Mobilisation pour la défense et la conservation de ce métier
Depuis la révolution du 14 janvier 2011, beaucoup constatent la lente disparition de ce métier. Ainsi, ils ne restent plus que deux lieux de prostitution « légale » dans les villes de Tunis (10 maisons closes dans l’impasse Sidi Abdallah Guech) et de Sfax (seulement 15 prostituées dans un seul bordel). Ces fermetures obligent les prostituées à devoir exercer dans la clandestinité, les exposant aussi bien à des risques en termes de violence que des risques sanitaires. Néanmoins, des voix s’élèvent pour dénoncer cette politique d’éradication.
Les travailleuses du sexe tunisiennes ont décidé de prendre la parole elles-mêmes et de manifester pour défendre leur profession. Ainsi, elles « revendiquent le droit de travailler dans les mêmes conditions qu’avant : protégées, soignées et surveillées par le ministère ». C’est notamment dans la ville de Sousse, que ces dernières ont protesté contre la fermeture de leur maison close suite aux pressions d’acteurs salafistes. Cette décision les a obligés à se mettre au chômage sans plus de ressources. Ainsi, elles ont choisi de porter l’affaire devant le tribunal administratif et ont porté plainte contre le ministère de l’Intérieur. Le 11 mars 2014 certaines d’entre elles sont venues manifester leur mécontent devant le siège de l’Assemblée Nationale Constituante (le parlement tunisien).
D’autres acteurs appuient aussi ces revendications. Le docteur Abdelmajid Zahaf, un médecin de Sfax qui a connu et soignée ces prostituées, craint pour la fin de la prostitution « légale », qu’il considère comme étant le seul système qui leur garantit « d’être payées, un toit sur la tête, et de ne pas être victimes de violence ». La directrice d’une des maisons closes de Tunis redoute l’impact néfaste d’une éventuelle fermeture sur les clients de ces lieux.
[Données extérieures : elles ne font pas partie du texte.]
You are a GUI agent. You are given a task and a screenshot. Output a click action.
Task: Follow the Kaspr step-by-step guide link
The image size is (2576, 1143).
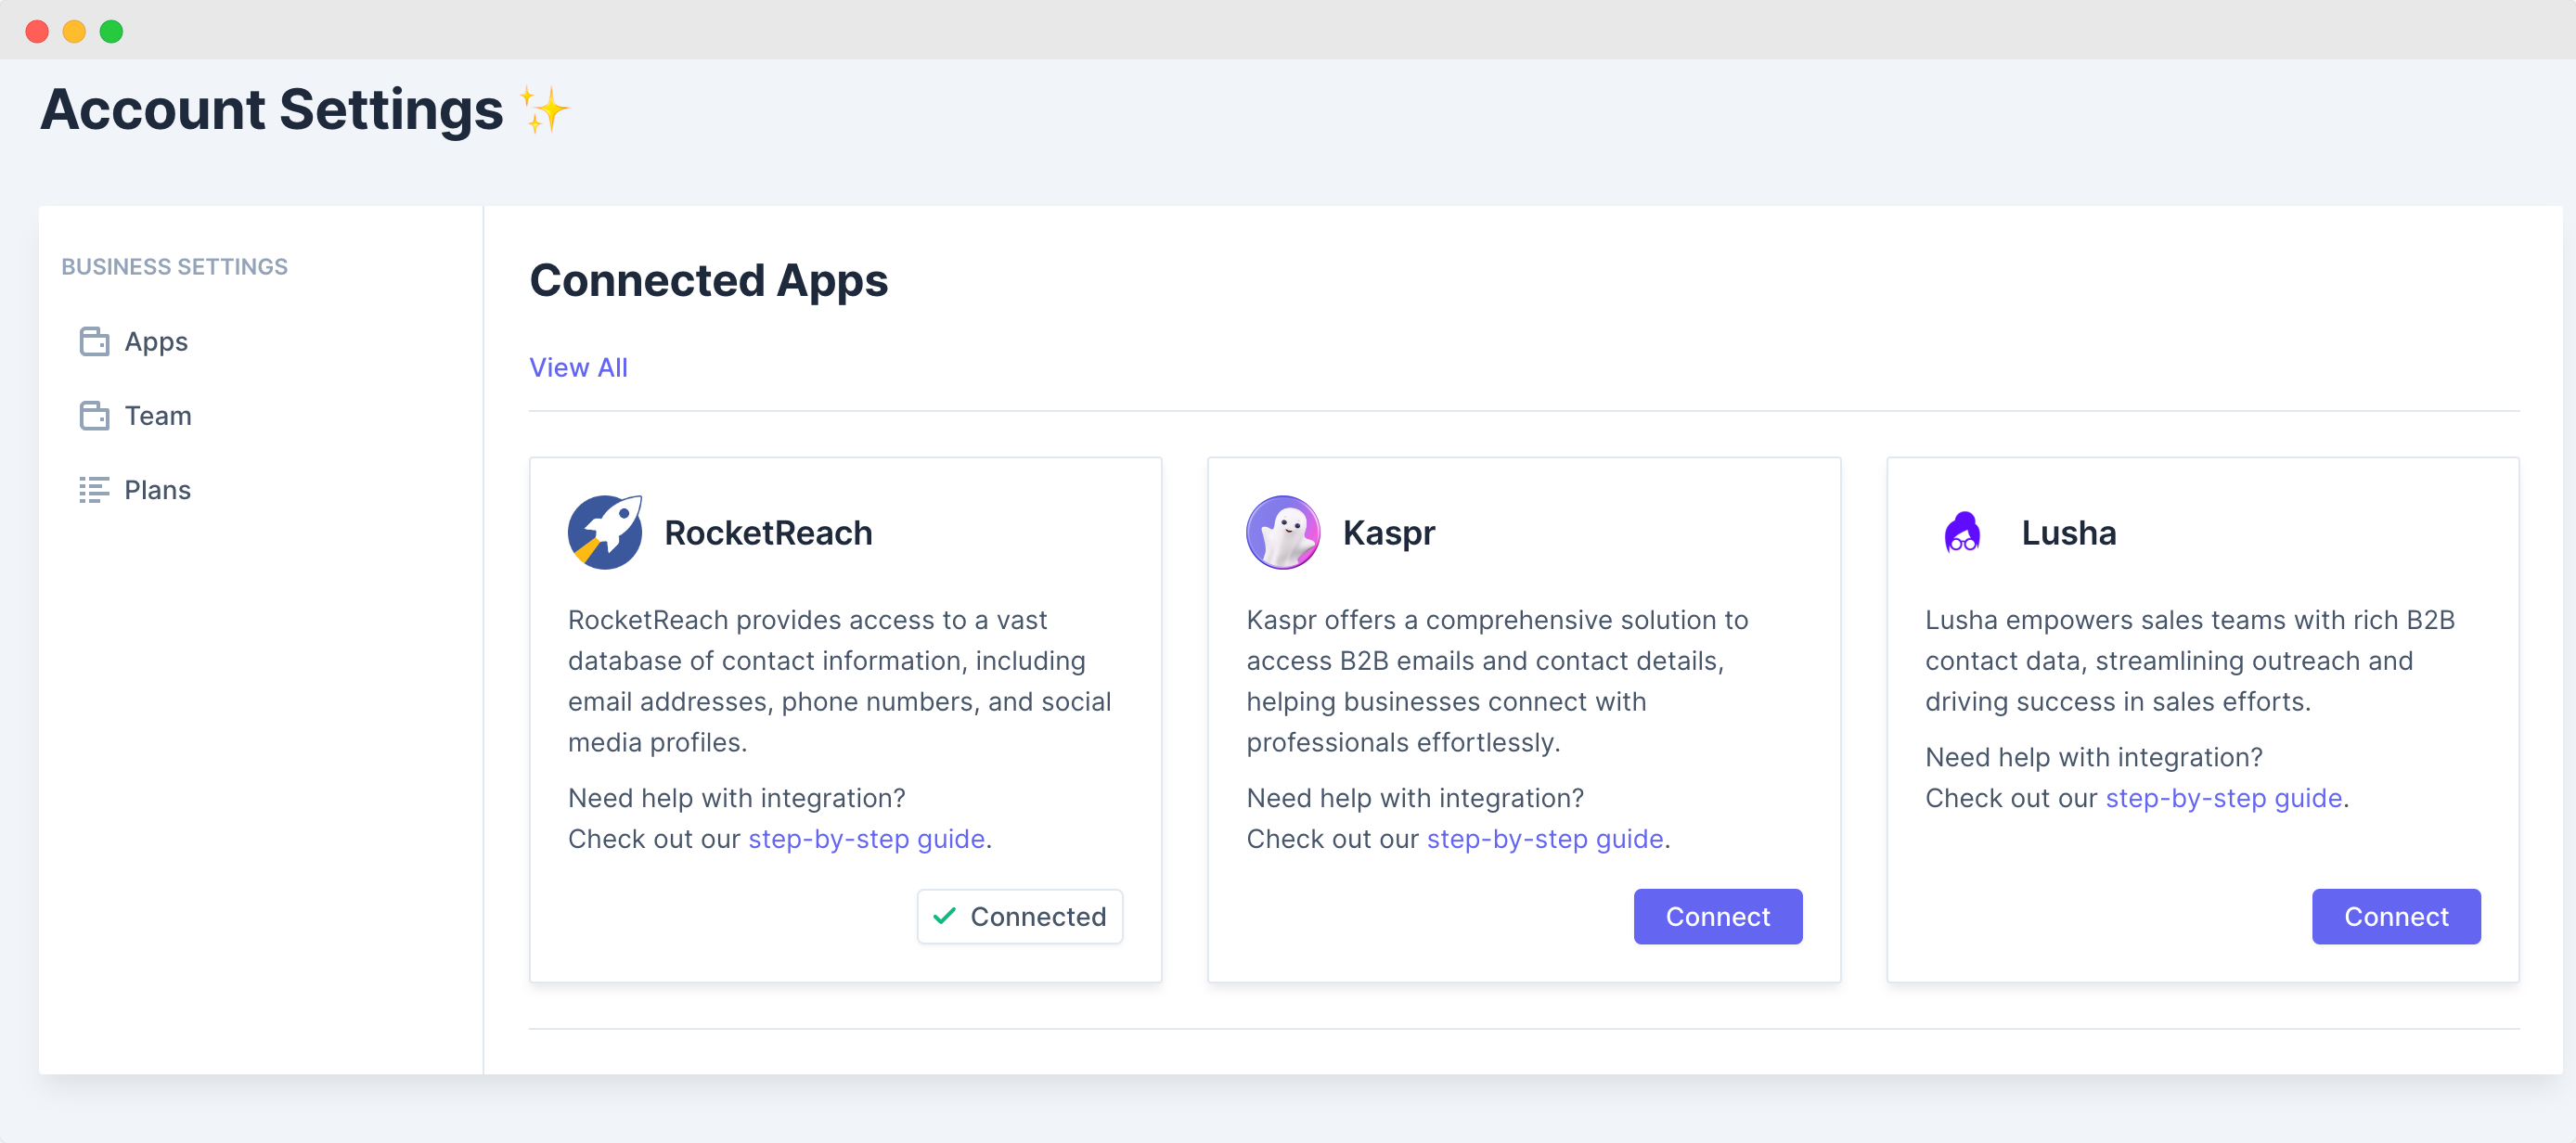coord(1544,839)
Elle considère que la prostitution permet de pallier la frustration sexuelle au sein de la population et de limiter le risque « d’agressions sexuelles, d’incestes, voire de meurtres ». Cette position est partagée par un artiste habitué des bordels de Tunis qui considère qu’il est indispensable de conserver « des espaces régulateurs pour endiguer les pulsions ». Ainsi, en dépit de sa mauvaise réputation, le métier de prostituée semble aussi être reconnu par certains comme une activité d’« utilité publique ».
Image : Shereen El Feki est l’auteur de Sex and the Citadel : Intimate Life in a Changing Arab World et écrit pour BBC Arabic. 2019, BBC.